Hugo Boss tells investors to snub Mike Ashley’s ‘inadequate’ £2.3bn bid
Hugo Boss has urged shareholders to throw out Mike Ashley’s £2.3bn takeover bid, with the German fashion giant’s board branding the Frasers Group offer “inadequate” and pitched at the lowest price the law allows.
The board said on Thursday that the €38 (£32.40) a share offer fails to reflect the company’s value and future potential, and recommended investors turn it down. The market appears to agree: Hugo Boss shares currently trade at €37.89 and have changed hands above the offer price in recent weeks.
The rejection is the latest twist in a saga that began when Frasers, which owns 26 per cent of Hugo Boss, launched a formal takeover offer last month. German takeover rules require any investor whose shareholding reaches 30 per cent to make an offer to all remaining shareholders.
Frasers has indicated that its offer was a legal formality required if it wanted to raise its investment, saying it was designed “to facilitate further investment by Frasers”. The group says it supports Hugo Boss’s existing management and would make no changes to the company were the offer accepted.
Hugo Boss took a similar view of the bid’s purpose, saying in its formal response that the offer was “primarily designed to enable Frasers Group to increase its shareholding”.
That did not soften the verdict on price. The bid, which Frasers said was final, was the lowest it could have made. It would see Frasers pay €2bn for the 74 per cent of Hugo Boss it does not own, valuing the company at €2.7bn.
Stephan Sturm, the company’s chairman, said: “Following a comprehensive and independent review, we have concluded that the offer price is financially inadequate and fails to appropriately reflect Hugo Boss’s value and future potential.”
He added: “We look forward to maintaining a constructive relationship with Frasers Group as single largest shareholder of Hugo Boss.”
For UK business owners and entrepreneurs, the episode is a masterclass in patient stakebuilding. Frasers has been investing in Hugo Boss since 2020, part of an “elevation strategy” that has carried the group from discount sportswear into luxury labels such as Gieves & Hawkes and Flannels, and more recently a stake in struggling sportswear brand Puma.
Mr Ashley owns 74 per cent of Frasers, formerly known as Sports Direct before a takeover of House of Fraser that saved the department store from collapse. The group also owns Evans Cycles and Jack Wills. Ashley stepped down from the Frasers board in 2022, handing the running of the business to his son-in-law Michael Murray, though the group’s appetite for dealmaking has hardly slackened since.

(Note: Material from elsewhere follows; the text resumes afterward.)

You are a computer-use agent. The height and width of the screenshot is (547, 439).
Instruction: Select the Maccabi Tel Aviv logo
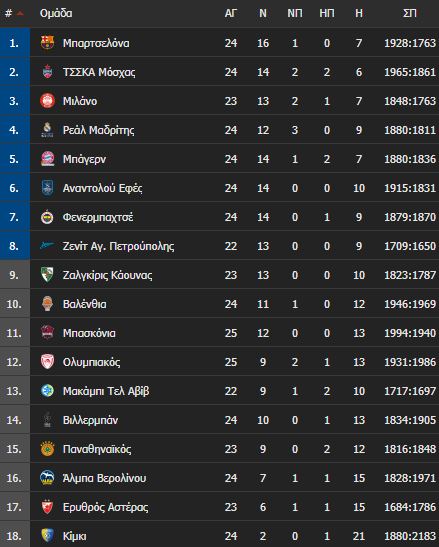pyautogui.click(x=47, y=391)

There are two lessons for smaller firms watching from the sidelines. First, a well-built minority stake buys influence long before it buys control; Frasers has spent six years earning its seat at the table in Metzingen. Second, anchoring an offer at the statutory minimum invites exactly this response. Bidding the least the law allows for a business whose shares trade above your price is rarely a recipe for enthusiasm.
Hugo Boss, which is promoted by David Beckham and Naomi Campbell, is Germany’s largest luxury label. Shares in Hugo Boss and Frasers were unchanged.
Investors have until 27 July to decide whether to accept the offer.